The lines below, from the one holding "View four attached files on Doors and Frames" through the final line, are to be copied exactly, with no other lines and no pictures.

------ Records shown

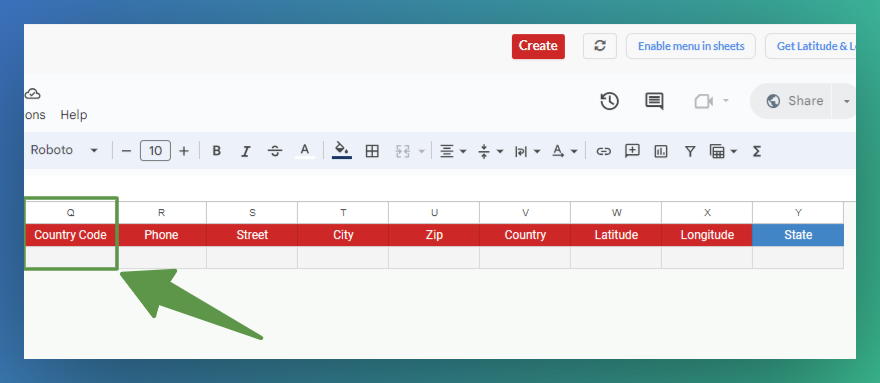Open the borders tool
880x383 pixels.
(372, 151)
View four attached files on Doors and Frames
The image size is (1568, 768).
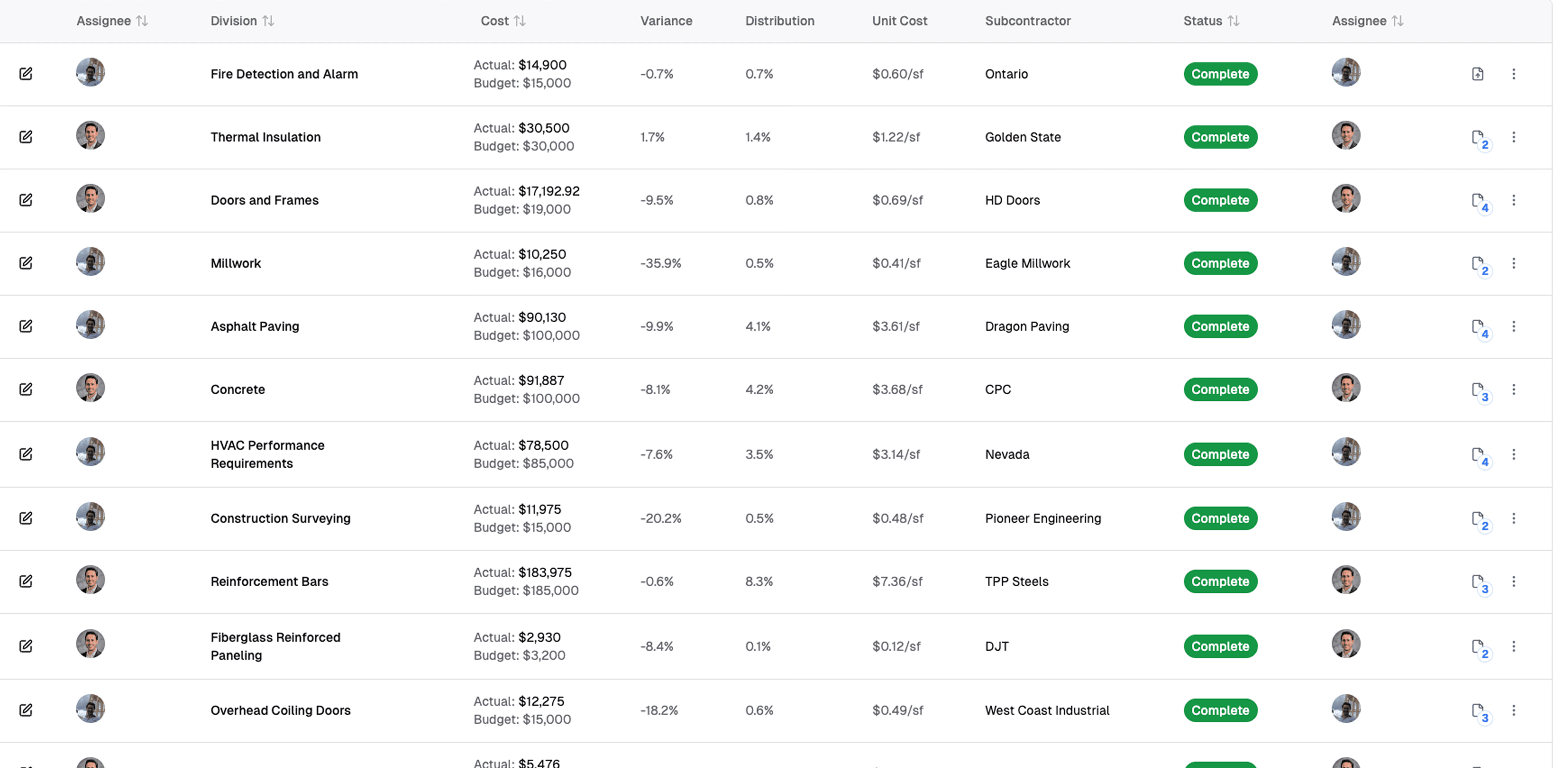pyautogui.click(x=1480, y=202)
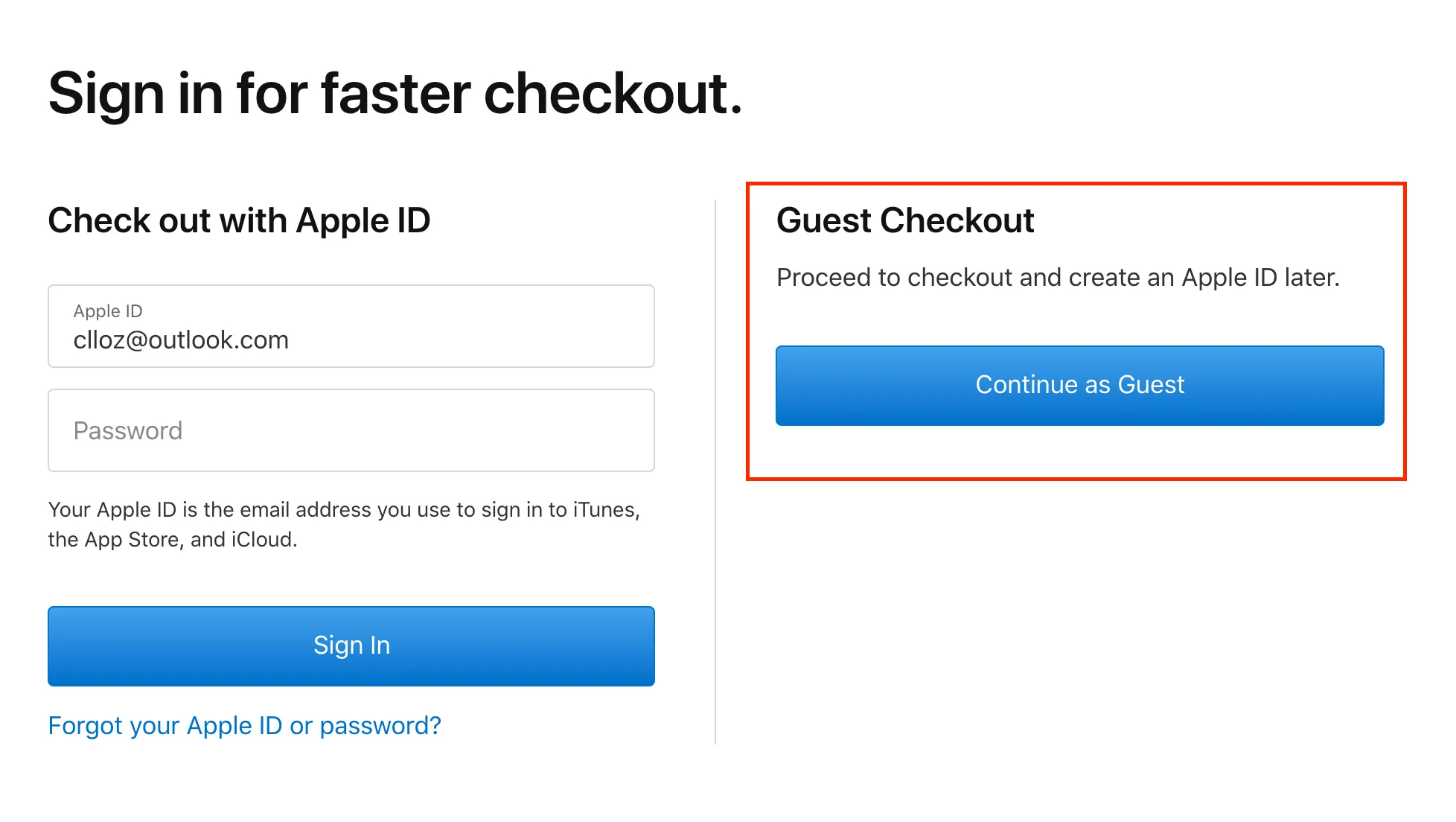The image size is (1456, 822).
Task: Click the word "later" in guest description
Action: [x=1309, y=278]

------------

Your response:
View four attached files on Doors and Frames
The image size is (1568, 768).
pyautogui.click(x=1480, y=202)
The image size is (1456, 822).
Task: Click the word "later" in guest description
Action: [x=1309, y=278]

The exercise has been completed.